Author Gayle Jessup White's video presentation in the latest virtual event of the Thought Leadership Series at Lesley University.
Never meet your heroes, especially when they’re 18th-century American presidents.
Gayle Jessup White, last night’s featured speaker in the Thought Leadership Series at Lesley University, is public relations and community engagement officer for the Thomas Jefferson Foundation at Monticello.
“I am also the first descendant of the enslaved and the enslaver to work there and be paid for it,” she said, adding that she learned some hard though fascinating lessons about one of the most prominent founding fathers — and her own family secrets — during decades of “detective work.”
Back in her adolescence, through conversations with her older sister and other family members, the acclaimed former television journalist began the tortuous process of discovering her ancestral ties to Jefferson and some of the people he owned at his estate in Monticello and his retreat 30 miles north. Her tale of transforming family lore into solid genealogical research is outlined in her recently published book “Reclamation: Sally Hemings, Thomas Jefferson, and a Descendant's Search for Her Family's Lasting Legacy."
The third president of the United States and the author of the Declaration of Independence had long been Jessup White’s favorite president because of his brilliant writing. That’s why a conversation with her significantly older sister, revealing the family connection to Jefferson, took her aback.
“I was shocked,” she said. “I’m a little Black girl growing up in Washington, D.C.; Thomas Jefferson was a white man who happened to be president of the United States.”
Such revelations came at a cost. At age 13, Jessup White said, “I began to lose my innocent perspective on the world,” as she realized that the man who penned that all men are created equal” actually owned slaves.
“Jefferson was horribly flawed,” Jessup White said. “I’m hurt and disillusioned by what I found out about him. He was almost a god, frankly.”
Jessup White began to put the pieces together about her family and the third president. Like Jefferson, her father, Cedric Jessup, was 6-foot-2 and had red hair and freckles, though he offered little more information about his ancestry, beyond that his mother, Eva Robinson Taylor, was from Charlottesville.
“Why didn’t he know more about his family?” Jessup White wondered, though she soon had a clue: the family had more than its share of personal tragedy. Jessup White’s grandfather, Arthur Jessup, a gunner in the Spanish-American War, died when her father was 5 years old. In addition, four of Cedric Jessup’s sisters died young of tuberculosis.
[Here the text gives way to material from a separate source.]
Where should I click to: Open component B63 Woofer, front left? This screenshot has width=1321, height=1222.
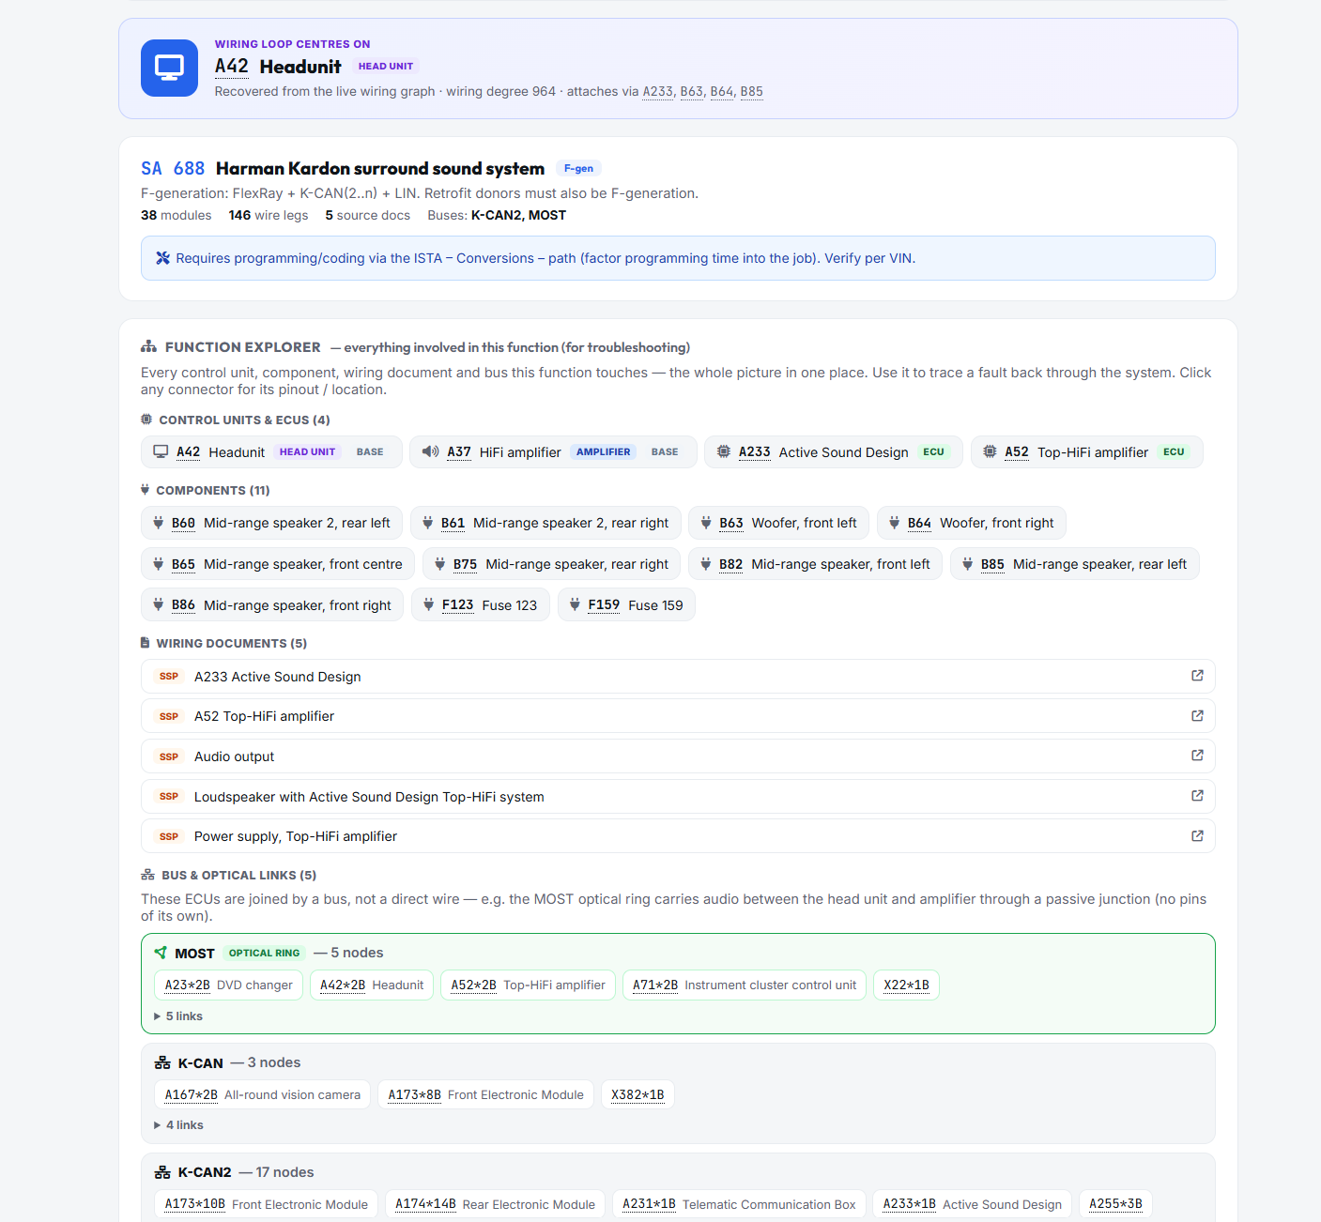click(778, 523)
While the family history might have been raw to her father, Jessup White was impelled to go on throughout the years. She marshaled the resources she had at hand — photographs, diaries, letters and a family Bible. Later, under the tutelage of Lucia “Cinder” Stanton (author of “Those Who Labor for My Happiness”), she used Census and military records to confirm her roots to Jefferson and those he enslaved.
“Let’s make it easy,” Jessup White said. “Thomas Jefferson’s great-great-grandson was my great-grandfather.”
However, the consequences of the discovery are anything but easy, as she had to confront the reality that she and her family exist, at least in part, as a result of rape of enslaved women. Still, the sobering truth gives her strength today, Jessup White said.
“When I get tired of having to defend and explain and have people understand how Black people have been enslaved and disrespected,” Jessup White said, she realizes that “we are the sum total of those people.”
“Without us, there would have been no Monticello. There would not have been 5,000 acres of land. There would not have been a Declaration of Independence,” she said, as slave labor gave Jefferson the freedom to think and write. Yet Jefferson died in excruciating debt, a debt paid by the people he enslaved, who were auctioned off to other slave owners after his death to pay his creditors.
Though his most famous writing presented an ideal of equality, his life presented a far different story.
“People say he was a hypocrite. OK, we’ll give him that. But he was also extraordinarily irresponsible,” Jessup White said. “Let’s just see him for who he is, not just some granite figure on Mount Rushmore.”
While his profound defects of character, and the evil he and his contemporaries perpetrated on enslaved Africans, should never be whitewashed, his contributions, particularly the Declaration of Independence, should never be forgotten, Jessup White said.
“Thomas Jefferson will always be an important figure in American history,” she said. “That document inspired freedom fighters around the world. It inspired Dr. Martin Luther King Jr. … so Jefferson cannot be dismissed.”